INTERFERENTIAL STILL LIFE
Rebirth of the Lippmann Plate
Andrea Salvà
Exhibition curated by Carla Cardinaletti
Taking up Gabriel Lippmann’s interferential color photography, the artist Andrea Salvà applies contemporary scientific knowledge of nanotechnology to a cutting-edge chemical laboratory, where he standardizes the plate-making process, so as to reproduce images with unrivalled fidelity in his highly professional photographic studio.
The advanced interferential system engineered by the artist between chemistry and physics handles light, reproducing the iridescent phenomenon present in nature in the form of soap bubbles, in seashell nacre, and “blue” butterflies. Being unique pieces that cannot be reproduced, Salvà’s Still Lives draw on the intimacy of our homes, our drawers, our memories: Vivid in their colors, they almost appear three-dimensional thanks to the highly detailed definition. As a counterpoint to the extraordinary technique, the artist’s poetics includes these objects of our everyday life. Using the view camera, which allows total focus, Salvà impresses and then develops fragments telling the stories of our lives.

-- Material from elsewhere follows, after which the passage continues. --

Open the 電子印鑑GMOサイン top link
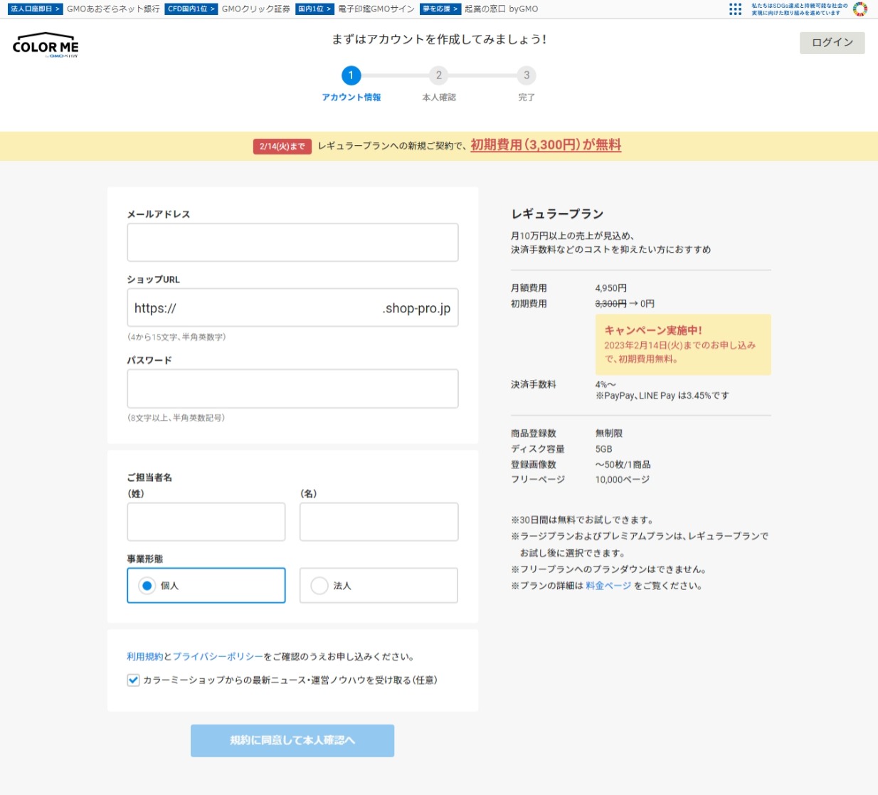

Therefore, in the solitary vision, we can see a calculator, a book, a vintage camera, and a sequence of commonly used drugs, all of which are portrayed according to the stylistic features of advertising photography. For example, the phenomenology of the image Aulin, which appears and disappears shining, exposes the posology of our everyday life, poised between an extraordinary technique and ordinary subjects. Salvà’s Lippmann plates give the elusive glow of the universe to our household objects.